• PROBLEMS TO SOLVE:
A. Update the passage of the audit logging text from "On Wednesday, August" up to and including "limit was exceeded.", replacing "unreliable" with "intermittent".
B. In the audit logging text, what size is the audit buffer configured to?

• PAGE TEXT:

On Wednesday, August 13, 2014 02:37:52 PM Andy Ruch wrote:
> I'm trying to send the audit logs on a secure RHEL 6.5 system to rsyslog.
> Rsyslog will then send them to another system for centralized collection.
This is fine.
> I can't have audisp send them directly because the connectivity is
> unreliable and rsyslog provides on disk queues for reliable delivery.
So does auditd. It doesn't lose events unless some limit was exceeded.
> I've activated the syslogplugin of audisp to do the
transfer. The problem is
> getting the logs transferred fast enough. The system is configured to panic
> upon error (-f 2), which it does frequently when I do something like update
> the SELinux RPM since watching /etc/selinux is required by the STIG.
A couple of thoughts here. Perhaps you want to have a policy where
when you
update selinux policy, you suspend auditing and then update and then resume.
Short of that, you'll need to boost the priority and enlarge the queue sizes.
The panic will only occur on an in-kernel buffer overflow. User space can't do
that.
> I have the audit buffer size configured to 8192 and the audisp
queue set to
> 120. I'm surprised the 8192 buffer is being overwhelmed. When I look at
> aureport for just the time frame of the action, I get approximately 350
> events. I know that each event may have multiple entries, but it is
> interesting that the capacity of a buffer over 20 times bigger is being
> exceeded.
Well, if the auditspd buffer is full and you have lossless buffering,
the daemon
waits until there is room in the queue to continue processing and then the
kernel buffer backs up. You have to have settings in user space that allow
auditd to keep the kernel queue as empty as possible.

• DATA EXCERPTS:
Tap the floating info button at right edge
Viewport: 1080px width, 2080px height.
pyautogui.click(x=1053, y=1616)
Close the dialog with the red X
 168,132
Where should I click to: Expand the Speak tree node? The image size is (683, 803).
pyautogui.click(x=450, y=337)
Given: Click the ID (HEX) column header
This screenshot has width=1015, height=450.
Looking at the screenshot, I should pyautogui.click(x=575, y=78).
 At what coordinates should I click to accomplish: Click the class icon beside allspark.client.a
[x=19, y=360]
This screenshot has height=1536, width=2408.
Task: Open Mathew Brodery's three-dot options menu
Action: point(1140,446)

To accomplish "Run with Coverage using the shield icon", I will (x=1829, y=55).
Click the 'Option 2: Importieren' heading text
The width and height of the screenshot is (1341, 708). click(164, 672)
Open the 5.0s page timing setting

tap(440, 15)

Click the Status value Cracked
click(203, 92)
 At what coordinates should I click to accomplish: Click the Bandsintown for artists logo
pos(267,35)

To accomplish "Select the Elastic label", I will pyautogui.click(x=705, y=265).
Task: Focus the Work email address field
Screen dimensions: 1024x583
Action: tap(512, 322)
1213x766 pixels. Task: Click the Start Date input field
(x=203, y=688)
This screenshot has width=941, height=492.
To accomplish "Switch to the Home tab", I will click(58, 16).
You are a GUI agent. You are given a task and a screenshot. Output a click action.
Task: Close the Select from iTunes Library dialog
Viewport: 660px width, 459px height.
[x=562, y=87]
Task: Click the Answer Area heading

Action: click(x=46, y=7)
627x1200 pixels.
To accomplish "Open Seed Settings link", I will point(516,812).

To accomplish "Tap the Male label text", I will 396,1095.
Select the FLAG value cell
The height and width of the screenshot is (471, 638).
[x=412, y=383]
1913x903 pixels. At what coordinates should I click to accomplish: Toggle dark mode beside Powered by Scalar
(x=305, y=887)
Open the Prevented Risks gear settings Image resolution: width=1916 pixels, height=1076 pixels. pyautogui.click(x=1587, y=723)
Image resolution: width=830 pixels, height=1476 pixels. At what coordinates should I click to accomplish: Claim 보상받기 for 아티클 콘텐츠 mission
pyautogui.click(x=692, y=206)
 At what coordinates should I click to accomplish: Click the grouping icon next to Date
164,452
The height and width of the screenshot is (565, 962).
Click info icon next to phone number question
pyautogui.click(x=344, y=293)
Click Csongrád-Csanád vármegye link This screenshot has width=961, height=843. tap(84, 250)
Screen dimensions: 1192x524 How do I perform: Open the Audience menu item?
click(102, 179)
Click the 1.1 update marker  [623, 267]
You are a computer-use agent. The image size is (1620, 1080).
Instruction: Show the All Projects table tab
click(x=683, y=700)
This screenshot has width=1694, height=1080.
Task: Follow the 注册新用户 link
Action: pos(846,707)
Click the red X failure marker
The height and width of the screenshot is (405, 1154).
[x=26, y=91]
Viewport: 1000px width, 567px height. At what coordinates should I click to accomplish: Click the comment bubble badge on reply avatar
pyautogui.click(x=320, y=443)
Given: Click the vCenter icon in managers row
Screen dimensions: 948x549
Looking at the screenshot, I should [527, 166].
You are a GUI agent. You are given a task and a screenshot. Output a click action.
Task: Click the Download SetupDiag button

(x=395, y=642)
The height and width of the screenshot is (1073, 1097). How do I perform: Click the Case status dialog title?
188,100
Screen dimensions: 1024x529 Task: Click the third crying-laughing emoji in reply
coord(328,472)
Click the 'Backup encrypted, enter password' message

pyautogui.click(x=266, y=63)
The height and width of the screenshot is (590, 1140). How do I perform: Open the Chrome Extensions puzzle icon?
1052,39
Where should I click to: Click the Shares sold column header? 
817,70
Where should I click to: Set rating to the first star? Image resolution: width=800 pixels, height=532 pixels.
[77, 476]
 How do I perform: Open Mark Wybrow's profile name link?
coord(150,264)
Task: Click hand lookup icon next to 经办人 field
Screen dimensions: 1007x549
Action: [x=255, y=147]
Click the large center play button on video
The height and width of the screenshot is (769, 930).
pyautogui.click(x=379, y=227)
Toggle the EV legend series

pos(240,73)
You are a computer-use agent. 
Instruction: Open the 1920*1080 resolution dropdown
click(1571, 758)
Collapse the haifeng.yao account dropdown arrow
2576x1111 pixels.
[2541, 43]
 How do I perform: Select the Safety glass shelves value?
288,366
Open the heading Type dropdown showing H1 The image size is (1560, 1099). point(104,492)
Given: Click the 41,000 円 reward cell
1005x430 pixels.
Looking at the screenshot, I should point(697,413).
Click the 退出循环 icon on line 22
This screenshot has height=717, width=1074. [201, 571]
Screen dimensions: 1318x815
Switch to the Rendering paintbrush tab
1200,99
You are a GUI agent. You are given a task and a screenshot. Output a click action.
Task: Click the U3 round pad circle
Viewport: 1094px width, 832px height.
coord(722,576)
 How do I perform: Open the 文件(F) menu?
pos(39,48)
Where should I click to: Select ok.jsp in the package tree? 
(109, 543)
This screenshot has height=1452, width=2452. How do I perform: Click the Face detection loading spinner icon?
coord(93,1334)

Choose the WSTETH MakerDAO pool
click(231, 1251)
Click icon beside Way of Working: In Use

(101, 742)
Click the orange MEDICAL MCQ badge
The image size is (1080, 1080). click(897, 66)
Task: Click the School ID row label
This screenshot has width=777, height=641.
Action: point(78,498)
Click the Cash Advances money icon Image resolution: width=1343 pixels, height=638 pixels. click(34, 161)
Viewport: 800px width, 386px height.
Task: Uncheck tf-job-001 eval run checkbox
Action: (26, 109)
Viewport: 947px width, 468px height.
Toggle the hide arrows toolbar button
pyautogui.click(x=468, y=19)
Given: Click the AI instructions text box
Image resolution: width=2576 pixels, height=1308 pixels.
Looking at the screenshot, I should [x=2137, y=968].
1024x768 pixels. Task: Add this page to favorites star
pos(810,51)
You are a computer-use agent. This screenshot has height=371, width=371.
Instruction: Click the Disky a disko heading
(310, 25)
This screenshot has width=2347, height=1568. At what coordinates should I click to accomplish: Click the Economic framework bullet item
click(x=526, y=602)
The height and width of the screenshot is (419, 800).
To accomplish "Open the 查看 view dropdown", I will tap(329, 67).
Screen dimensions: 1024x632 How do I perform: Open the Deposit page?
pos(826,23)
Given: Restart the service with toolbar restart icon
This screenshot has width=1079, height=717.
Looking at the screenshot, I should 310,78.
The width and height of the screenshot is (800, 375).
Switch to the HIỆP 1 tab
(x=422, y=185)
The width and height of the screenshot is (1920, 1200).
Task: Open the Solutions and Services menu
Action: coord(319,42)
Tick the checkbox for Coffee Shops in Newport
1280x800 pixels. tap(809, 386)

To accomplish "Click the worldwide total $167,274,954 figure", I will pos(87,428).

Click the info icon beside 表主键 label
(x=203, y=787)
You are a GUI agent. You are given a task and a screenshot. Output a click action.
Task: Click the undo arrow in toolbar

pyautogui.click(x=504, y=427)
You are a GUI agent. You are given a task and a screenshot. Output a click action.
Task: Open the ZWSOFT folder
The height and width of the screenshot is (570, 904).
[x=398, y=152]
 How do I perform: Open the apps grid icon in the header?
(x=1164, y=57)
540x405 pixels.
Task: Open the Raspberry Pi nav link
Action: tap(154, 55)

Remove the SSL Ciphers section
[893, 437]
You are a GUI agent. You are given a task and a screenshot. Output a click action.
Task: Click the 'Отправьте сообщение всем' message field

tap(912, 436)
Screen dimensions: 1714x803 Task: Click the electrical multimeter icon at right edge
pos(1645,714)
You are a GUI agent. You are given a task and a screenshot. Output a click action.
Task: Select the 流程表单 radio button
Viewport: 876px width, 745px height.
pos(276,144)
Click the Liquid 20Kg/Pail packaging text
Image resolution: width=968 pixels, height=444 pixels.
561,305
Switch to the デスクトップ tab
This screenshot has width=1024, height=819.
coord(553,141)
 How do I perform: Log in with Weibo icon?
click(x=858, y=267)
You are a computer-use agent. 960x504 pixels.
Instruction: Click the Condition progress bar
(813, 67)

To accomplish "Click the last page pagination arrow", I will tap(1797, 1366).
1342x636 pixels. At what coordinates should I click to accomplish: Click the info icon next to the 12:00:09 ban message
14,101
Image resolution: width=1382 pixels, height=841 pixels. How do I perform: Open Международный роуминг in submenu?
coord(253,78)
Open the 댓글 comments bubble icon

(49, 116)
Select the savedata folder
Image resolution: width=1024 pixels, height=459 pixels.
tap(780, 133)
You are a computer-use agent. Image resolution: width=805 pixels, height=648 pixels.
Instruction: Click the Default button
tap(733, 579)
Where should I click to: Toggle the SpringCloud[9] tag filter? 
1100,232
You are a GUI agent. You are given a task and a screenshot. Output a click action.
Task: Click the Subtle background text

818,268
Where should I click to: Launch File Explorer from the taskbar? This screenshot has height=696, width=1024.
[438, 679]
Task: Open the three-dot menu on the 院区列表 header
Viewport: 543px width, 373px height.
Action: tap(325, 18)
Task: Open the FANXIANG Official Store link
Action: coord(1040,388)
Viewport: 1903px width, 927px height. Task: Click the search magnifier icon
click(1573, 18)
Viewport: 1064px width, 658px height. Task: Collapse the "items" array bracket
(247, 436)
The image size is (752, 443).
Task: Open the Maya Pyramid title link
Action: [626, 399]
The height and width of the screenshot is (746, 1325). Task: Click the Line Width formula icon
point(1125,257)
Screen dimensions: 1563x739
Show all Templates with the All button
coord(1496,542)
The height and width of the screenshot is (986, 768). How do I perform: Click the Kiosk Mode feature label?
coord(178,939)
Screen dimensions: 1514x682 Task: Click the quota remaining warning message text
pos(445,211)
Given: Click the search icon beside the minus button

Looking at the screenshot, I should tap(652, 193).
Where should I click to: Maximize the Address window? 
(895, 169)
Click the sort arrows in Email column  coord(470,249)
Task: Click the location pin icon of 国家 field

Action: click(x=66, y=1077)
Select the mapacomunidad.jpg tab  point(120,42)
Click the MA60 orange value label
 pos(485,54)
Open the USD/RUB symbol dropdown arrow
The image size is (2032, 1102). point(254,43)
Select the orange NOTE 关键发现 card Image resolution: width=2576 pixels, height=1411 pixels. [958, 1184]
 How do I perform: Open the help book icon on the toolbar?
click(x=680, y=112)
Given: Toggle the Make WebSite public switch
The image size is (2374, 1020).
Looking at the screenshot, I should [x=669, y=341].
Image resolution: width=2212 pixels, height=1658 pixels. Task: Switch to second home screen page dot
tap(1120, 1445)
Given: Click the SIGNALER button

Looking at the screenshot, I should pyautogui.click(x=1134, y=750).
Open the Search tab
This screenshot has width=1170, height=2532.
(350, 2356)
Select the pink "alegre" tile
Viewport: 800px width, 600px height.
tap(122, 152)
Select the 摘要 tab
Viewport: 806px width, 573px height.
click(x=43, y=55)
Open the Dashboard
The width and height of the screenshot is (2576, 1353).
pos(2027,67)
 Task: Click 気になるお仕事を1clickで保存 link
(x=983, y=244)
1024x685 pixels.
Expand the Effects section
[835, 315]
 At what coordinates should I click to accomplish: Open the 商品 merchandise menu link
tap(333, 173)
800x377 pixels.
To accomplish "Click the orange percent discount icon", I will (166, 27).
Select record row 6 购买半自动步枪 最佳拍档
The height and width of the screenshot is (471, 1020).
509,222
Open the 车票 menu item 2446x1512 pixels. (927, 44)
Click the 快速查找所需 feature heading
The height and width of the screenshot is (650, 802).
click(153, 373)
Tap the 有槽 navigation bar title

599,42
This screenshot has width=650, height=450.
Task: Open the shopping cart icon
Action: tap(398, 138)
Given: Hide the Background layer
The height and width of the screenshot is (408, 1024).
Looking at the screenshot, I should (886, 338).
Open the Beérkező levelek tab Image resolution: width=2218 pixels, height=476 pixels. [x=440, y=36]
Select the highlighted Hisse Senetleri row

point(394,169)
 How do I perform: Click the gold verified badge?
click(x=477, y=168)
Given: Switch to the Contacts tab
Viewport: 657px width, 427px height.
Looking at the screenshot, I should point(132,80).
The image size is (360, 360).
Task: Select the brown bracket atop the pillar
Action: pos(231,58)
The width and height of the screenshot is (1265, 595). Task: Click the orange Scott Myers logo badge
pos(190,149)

• SOLUTIONS BELOW:
A.
On Wednesday, August 13, 2014 02:37:52 PM Andy Ruch wrote:
> I'm trying to send the audit logs on a secure RHEL 6.5 system to rsyslog.
> Rsyslog will then send them to another system for centralized collection.
This is fine.
> I can't have audisp send them directly because the connectivity is
> intermittent and rsyslog provides on disk queues for reliable delivery.
So does auditd. It doesn't lose events unless some limit was exceeded.

B. 8192